Description Leif Halvard Silli 2010-03-18 10:27:54 UTC
Section '3.2.3.3 The lang and xml:lang attributes' says:

]]
Setting the attribute to the empty string indicates that the primary language is unknown. [BCP47]
[[

General comment: Please look through the text in this textion and get rid of unclarities related to the use of the wordings "unknown" and "abscense of any language information" etc.

Please specify what it means that the lang is unknown. Should the user agent accept that the lang is unknown? Or should it go looking for a language?
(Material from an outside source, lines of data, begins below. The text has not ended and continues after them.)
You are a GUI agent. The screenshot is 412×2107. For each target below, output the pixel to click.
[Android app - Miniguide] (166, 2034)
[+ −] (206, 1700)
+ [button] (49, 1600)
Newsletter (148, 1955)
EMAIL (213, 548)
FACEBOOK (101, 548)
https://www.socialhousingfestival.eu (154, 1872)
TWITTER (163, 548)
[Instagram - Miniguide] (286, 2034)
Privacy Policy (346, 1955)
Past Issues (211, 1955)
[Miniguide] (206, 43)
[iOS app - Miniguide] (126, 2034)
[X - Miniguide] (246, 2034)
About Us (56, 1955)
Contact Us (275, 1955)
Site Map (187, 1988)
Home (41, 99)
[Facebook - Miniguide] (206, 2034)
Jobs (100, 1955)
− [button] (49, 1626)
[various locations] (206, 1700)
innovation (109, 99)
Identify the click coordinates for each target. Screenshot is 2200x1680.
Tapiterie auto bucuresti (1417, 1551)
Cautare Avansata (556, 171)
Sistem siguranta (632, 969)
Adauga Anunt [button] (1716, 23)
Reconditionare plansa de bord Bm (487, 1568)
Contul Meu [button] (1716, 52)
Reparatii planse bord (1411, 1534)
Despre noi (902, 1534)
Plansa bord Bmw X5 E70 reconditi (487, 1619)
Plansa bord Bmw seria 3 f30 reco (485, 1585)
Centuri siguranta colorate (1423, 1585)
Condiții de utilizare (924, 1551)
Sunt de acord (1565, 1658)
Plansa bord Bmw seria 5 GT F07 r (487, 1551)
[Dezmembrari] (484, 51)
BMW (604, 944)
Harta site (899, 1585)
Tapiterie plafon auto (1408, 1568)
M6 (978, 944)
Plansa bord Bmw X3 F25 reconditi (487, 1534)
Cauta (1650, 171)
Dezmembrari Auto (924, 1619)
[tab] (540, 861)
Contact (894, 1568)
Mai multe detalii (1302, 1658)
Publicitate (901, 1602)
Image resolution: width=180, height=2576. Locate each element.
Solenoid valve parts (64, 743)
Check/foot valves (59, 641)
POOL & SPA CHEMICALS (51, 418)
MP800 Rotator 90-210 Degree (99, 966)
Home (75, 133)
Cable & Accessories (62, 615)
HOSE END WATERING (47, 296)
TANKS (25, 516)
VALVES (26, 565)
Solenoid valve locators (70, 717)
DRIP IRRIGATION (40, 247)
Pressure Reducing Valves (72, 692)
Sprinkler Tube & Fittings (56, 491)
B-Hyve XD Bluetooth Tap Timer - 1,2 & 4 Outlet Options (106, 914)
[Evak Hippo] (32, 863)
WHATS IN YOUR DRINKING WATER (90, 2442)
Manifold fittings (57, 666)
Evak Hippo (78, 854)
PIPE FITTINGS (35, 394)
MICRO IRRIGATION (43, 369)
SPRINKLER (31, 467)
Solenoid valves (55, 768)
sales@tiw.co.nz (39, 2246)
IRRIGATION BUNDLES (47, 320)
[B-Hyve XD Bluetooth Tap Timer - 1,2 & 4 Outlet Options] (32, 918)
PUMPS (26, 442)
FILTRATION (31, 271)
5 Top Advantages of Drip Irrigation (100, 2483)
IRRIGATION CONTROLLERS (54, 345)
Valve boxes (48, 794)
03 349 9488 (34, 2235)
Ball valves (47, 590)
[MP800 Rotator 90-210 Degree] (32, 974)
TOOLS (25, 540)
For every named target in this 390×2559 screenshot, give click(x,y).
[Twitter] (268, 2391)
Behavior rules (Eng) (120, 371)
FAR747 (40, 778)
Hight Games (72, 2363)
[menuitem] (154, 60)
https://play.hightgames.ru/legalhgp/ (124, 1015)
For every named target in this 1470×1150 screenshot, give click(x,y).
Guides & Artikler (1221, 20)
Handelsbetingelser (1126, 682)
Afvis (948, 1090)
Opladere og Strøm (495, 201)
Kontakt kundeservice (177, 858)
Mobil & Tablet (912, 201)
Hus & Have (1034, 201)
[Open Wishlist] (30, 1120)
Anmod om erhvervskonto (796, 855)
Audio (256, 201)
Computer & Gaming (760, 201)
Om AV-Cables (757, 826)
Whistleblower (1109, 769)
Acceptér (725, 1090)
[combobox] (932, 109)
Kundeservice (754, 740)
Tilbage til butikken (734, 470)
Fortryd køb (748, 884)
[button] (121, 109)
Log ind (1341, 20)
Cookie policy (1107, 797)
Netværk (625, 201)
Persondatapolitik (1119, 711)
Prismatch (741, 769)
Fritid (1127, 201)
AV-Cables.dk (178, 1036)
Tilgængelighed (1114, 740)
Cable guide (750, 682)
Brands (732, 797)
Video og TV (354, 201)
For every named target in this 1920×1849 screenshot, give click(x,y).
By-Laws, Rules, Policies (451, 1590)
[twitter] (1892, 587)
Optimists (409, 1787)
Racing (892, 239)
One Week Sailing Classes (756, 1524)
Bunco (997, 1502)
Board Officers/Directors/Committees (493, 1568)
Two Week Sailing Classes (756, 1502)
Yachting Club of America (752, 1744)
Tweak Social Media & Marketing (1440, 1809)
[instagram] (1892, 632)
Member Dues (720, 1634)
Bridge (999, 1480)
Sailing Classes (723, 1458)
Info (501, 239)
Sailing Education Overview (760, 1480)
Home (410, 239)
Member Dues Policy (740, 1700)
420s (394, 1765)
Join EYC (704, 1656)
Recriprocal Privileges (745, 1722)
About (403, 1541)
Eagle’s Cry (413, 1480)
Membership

Note that the last step of the language determination algorithm of the same section says:

]]
 In the absence of any language information, and in cases where the higher-level protocol reports multiple languages, the language of the node is unknown (the empty string).
[[

Should a user agent consider an empty lang="" as "absence of any language information"? Or should it consider that it means that the language is "unknown"? The above sentence should say that the language is "unknown" also when the lang="" attribute is set to the empty string. The user agent should then abort the language detection algorithm and set the language of the node to "unknown".

Proposal: I think that user agents, internally,  should discern between an empty lang="" that sets the language to "unknown" and "no language information can be found".


Comments in more detail, on the language determination algorithm:

]] To determine the language of a node,  [[

PROBLEM: What is the language of a node *before* the user agent starts looking for its language? Is it "uknown"? If it is "unknown", what should then happen when the user agent detects that the nearest  lang="" attribute contains the empty string? Should it go looking for the next non-empty lang attribute and/or for a content-language header? Or should it stop looking? (Answer: It should stop looking.)

Please make clear(er) what the User Agent should do when the the lang attribute contains the empty string.

]] 
If no explicit language is given for any ancestors of the node, including the root element, but there is a pragma-set default language set, then that is the language of the node.
[[

Comment:  If the @lang attribute is set to the empty string, does this then count as "no explicit language is given"? Or does it mean that a explicit "unknown language" has been set? (I suggest that it should be the latter.)

]]
If there is no pragma-set default language, then language information from a higher-level protocol (such as HTTP), if any, must be used as the final fallback language. In the absence of any language information, and in cases where the higher-level protocol reports multiple languages, the language of the node is unknown (the empty string).
[[

Please make clear that the pragma-set language and/or the higher protocol MUST not be used as fallback language whenever the lang="" attirbute has been set to the empty string. (Currently, Firefox and Safari violate this.) 

I concretely suggest saying something like "then the language of the node is equal to unknown (equal to the empty string)" instead of the current "the language of the node is unknown (the empty string)"

Test case to show that Mozilla and Webkit wrongly ignores a lang="" with the empty string, and instead go looking for the pragma and/or the http header:

 http://software.hixie.ch/utilities/js/live-dom-viewer/saved/406
Comment 2 Ian 'Hixie' Hickson 2010-04-02 00:00:58 UTC
*Please file one bug per issue.*

EDITOR'S RESPONSE: This is an Editor's Response to your comment. If you are satisfied with this response, please change the state of this bug to CLOSED. If you have additional information and would like the editor to reconsider, please file new bugs. If you would like to escalate the issue to the full HTML Working Group, please add the TrackerRequest keyword to this bug, and suggest title and text for the tracker issue; or you may create a tracker issue yourself, if you are able to do so. For more details, see this document:
   http://dev.w3.org/html5/decision-policy/decision-policy.html

Status: Accepted
Change Description: see diff given below
Rationale: I've tried to clarify this section. If it is still unclear, please file a new bug for each unclear bit, please do not reopen this bug.
Comment 3 Ian 'Hixie' Hickson 2010-04-02 00:10:29 UTC
http://html5.org/tools/web-apps-tracker?from=4942&to=4943